**What to do**
Every line of the entries with the word "pixel" in it should be shown.

(Saved entries)
---

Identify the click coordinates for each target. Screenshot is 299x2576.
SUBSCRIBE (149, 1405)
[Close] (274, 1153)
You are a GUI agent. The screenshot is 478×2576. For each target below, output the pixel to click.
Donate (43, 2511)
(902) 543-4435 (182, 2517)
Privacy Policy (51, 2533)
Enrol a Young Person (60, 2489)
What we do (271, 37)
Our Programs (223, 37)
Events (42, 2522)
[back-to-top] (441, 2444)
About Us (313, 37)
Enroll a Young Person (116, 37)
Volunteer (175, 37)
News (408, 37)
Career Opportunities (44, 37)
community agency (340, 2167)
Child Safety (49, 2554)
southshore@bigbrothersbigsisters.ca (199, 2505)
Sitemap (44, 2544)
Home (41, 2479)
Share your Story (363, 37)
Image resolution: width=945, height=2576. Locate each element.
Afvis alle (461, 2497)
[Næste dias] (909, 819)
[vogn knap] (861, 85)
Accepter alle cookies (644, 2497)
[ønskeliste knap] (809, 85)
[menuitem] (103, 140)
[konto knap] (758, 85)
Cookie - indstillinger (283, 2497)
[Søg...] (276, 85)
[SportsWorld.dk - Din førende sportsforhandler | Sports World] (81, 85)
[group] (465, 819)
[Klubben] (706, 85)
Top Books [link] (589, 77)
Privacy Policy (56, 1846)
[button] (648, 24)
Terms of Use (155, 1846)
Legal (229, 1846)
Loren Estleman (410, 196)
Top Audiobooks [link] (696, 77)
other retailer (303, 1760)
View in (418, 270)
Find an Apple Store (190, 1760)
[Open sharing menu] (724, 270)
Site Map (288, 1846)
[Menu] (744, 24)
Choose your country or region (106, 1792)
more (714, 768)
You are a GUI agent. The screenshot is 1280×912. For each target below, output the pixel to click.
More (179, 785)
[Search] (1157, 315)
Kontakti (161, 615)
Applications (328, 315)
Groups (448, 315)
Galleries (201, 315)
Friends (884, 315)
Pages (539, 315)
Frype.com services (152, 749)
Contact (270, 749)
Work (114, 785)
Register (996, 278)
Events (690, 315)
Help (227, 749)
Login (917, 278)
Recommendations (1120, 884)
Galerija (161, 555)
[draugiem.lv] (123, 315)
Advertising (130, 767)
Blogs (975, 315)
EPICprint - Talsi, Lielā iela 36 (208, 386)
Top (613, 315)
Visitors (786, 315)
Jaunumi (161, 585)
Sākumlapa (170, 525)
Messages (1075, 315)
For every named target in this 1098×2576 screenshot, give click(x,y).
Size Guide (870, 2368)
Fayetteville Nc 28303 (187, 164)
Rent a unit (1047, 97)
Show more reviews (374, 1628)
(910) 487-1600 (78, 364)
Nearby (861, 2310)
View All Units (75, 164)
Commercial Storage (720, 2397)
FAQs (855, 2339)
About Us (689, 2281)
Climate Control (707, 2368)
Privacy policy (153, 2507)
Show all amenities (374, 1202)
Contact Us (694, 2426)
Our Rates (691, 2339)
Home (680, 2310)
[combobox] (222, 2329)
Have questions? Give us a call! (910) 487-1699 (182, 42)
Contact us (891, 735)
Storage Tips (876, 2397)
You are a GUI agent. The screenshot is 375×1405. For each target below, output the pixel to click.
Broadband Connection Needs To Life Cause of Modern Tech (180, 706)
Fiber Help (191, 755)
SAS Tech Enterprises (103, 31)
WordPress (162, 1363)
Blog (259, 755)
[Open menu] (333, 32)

---

**Expected output**
You are a GUI agent. The screenshot is 478×2576. For each target below, output the pixel to click.
You are a GUI agent. The screenshot is 1280×912. For each target below, output the pixel to click.
You are a GUI agent. The screenshot is 375×1405. For each target below, output the pixel to click.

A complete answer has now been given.